Current with changes from the 2024 legislative session effective on or before 7/1/2024, from Acts 1-3, 6-671
Section 22:1028.2 - Required coverage for diagnostic imaging
A.
(1) Any health coverage plan delivered or issued for delivery in this state shall include coverage for diagnostic imaging at the same level of coverage provided for the minimum mammography examination pursuant to R.S. 22:1028.
(2) The health coverage plan may require a referral by the treating physician based on medical necessity for the diagnostic imaging to be eligible for the coverage required pursuant to Paragraph (1) of this Subsection.
(3) Any coverage required pursuant to the provisions of this Section shall not be subject to any policy or health coverage plan deductible amount.
B. For purposes of this Section:
(1)"Diagnostic imaging" means a diagnostic mammogram, contrast-enhanced mammogram, breast magnetic resonance imaging, or breast ultrasound screening for breast cancer designed to evaluate an abnormality in the breast that is any of the following:
(a) Seen or suspected from a screening examination for breast cancer.
(b) Detected by another means of examination.
(c) Suspected based on the medical history or family medical history of the individual, or additional factors that may increase the individual's risk of breast cancer.
(2) "Health coverage plan" means any hospital, health, or medical expense insurance policy, hospital or medical service contract, employee welfare benefit plan, contract, or other agreement with a health maintenance organization or a preferred provider organization, health and accident insurance policy, or any other insurance contract of this type in this state, including a group insurance plan, a self-insurance plan, and the Office of Group Benefits programs. "Health coverage plan" shall not include a plan providing coverage for excepted benefits as defined in R.S. 22:1061, limited benefit health insurance plans, and short-term policies that have a term of less than twelve months.
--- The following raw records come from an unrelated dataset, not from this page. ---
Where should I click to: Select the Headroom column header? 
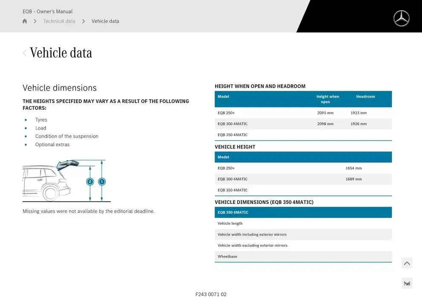365,97
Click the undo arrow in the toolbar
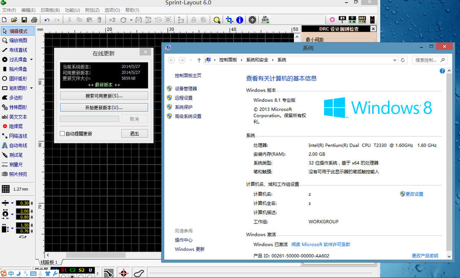 [x=47, y=20]
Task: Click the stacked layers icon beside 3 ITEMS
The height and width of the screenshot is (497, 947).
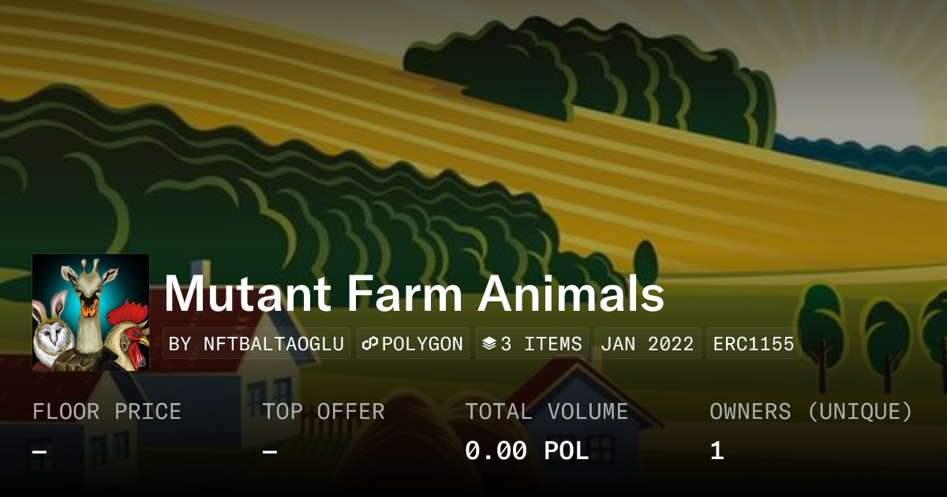Action: (489, 344)
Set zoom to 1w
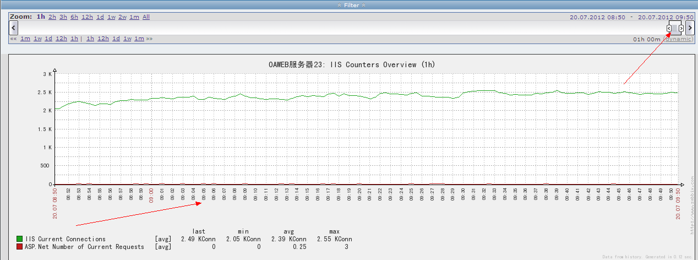Viewport: 698px width, 260px height. 111,17
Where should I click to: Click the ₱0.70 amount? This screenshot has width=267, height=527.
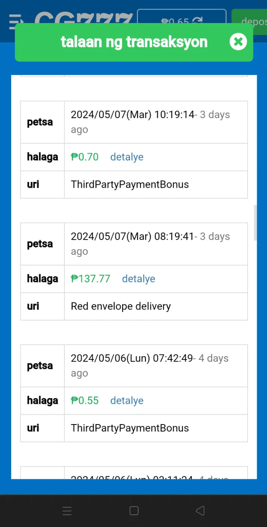click(85, 157)

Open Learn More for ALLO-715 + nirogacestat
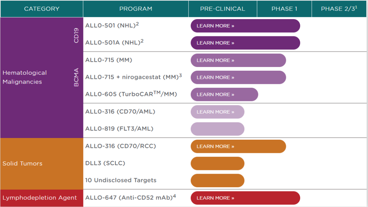point(215,77)
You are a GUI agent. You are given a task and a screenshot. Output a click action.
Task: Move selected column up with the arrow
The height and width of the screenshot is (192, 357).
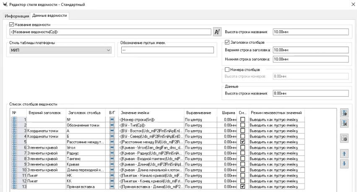point(345,154)
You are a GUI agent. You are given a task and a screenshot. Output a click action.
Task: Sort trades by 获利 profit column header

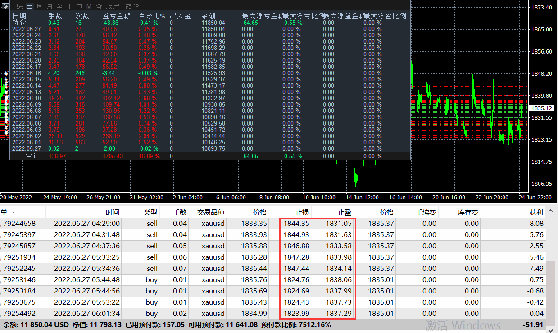[536, 212]
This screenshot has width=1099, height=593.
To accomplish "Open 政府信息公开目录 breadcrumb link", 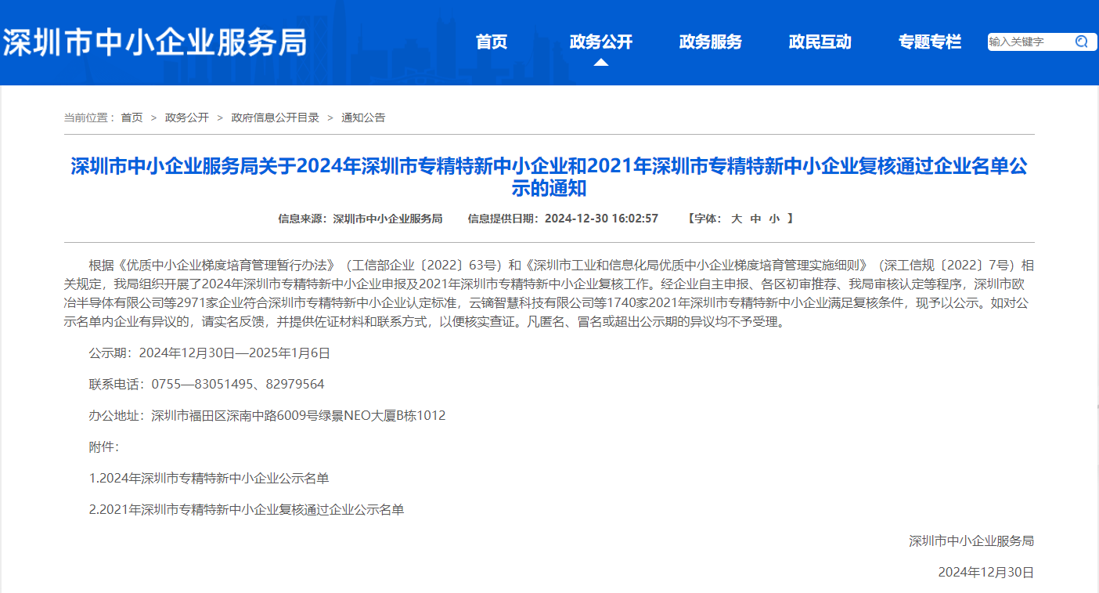I will [x=275, y=118].
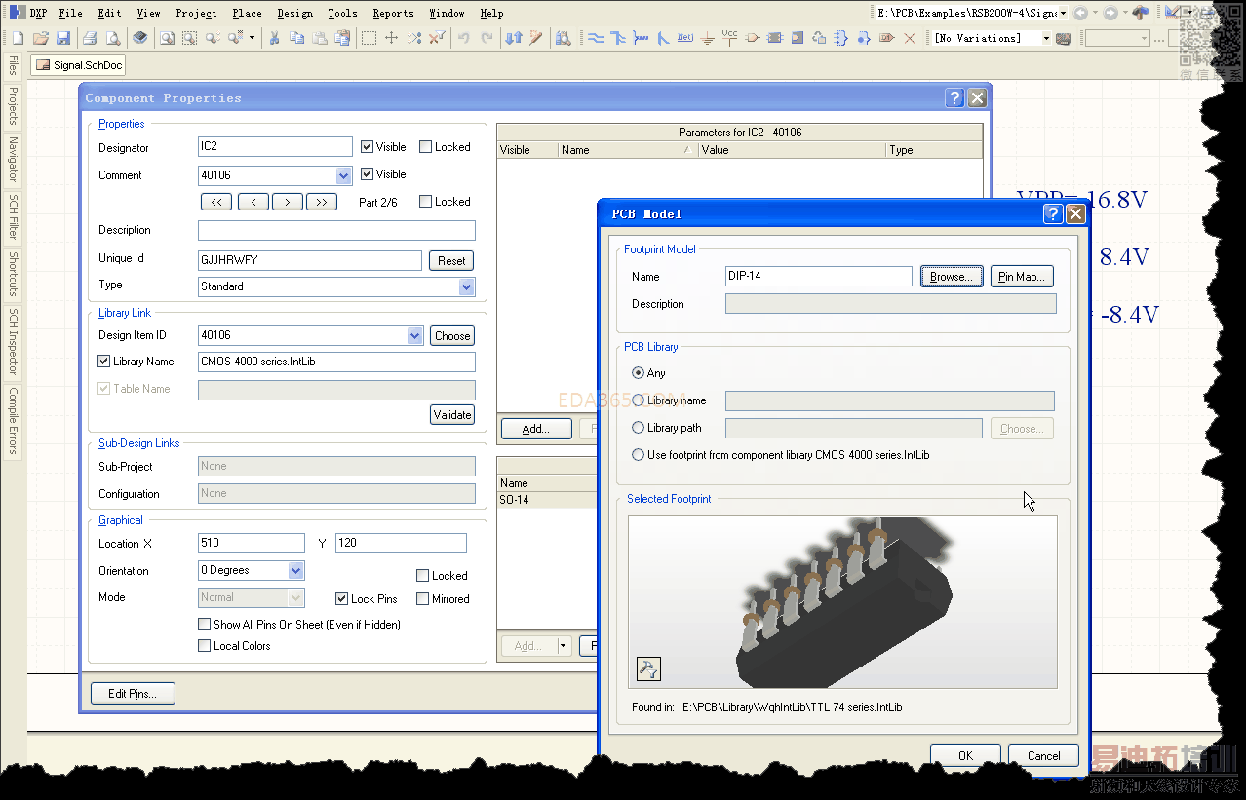Click the Save document toolbar icon
1246x800 pixels.
tap(63, 38)
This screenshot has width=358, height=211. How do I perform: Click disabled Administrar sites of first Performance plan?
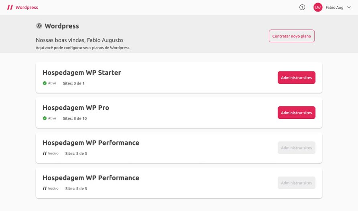[x=296, y=148]
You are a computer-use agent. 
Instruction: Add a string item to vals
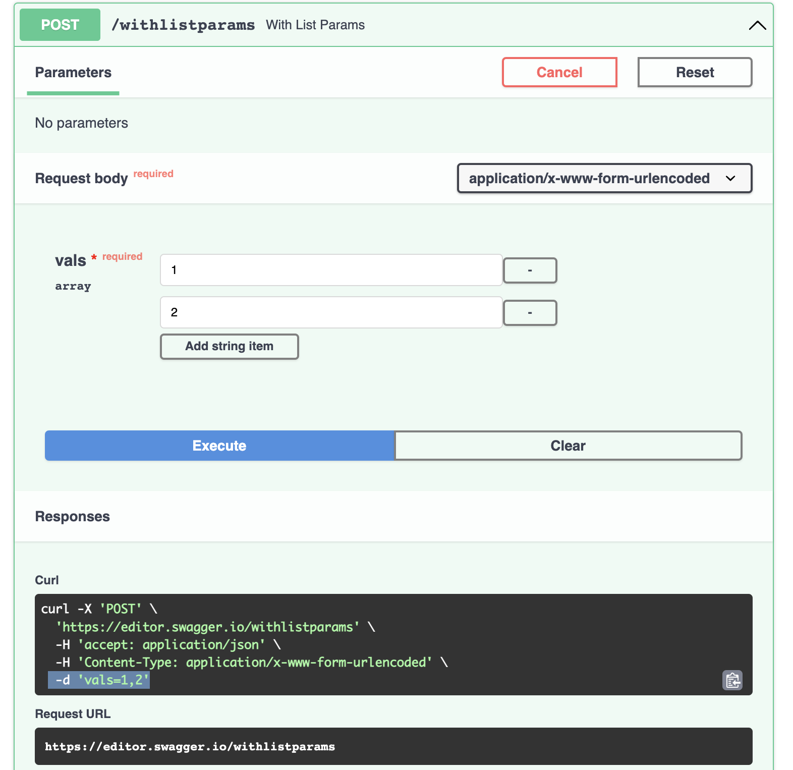(x=229, y=347)
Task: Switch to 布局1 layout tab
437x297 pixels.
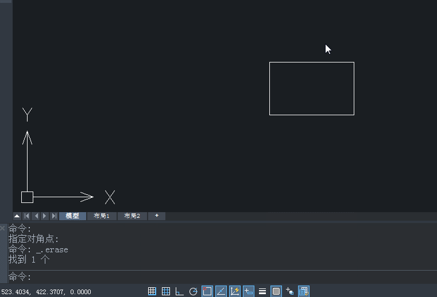Action: (x=102, y=216)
C. Any provision in a health insurance policy, benefit program, or health coverage plan delivered, renewed, issued for delivery, or otherwise contracted for in this state which is contrary to the provisions of this Section shall, to the extent of the conflict, be void.

La. R.S. § 22:1028.2

Acts 2019, No. 119, §1, eff. Jan, 1, 2021.
Amended by Acts 2024, No. 174,s. 1, eff. 5/23/2024.
Added by Acts 2019, No. 119,s. 1, eff. 1/1/2021.
Acts 2024, No. 174,s. 2, provides: "The provisions of this Act apply to any new policy, contract, program, or health coverage plan issued on and after January 1, 2025. Any policy, contract, or health coverage plan in effect prior to January 1, 2025, shall convert to conform to the provisions of this Act on or before the renewal date, but no later than January 1, 2026."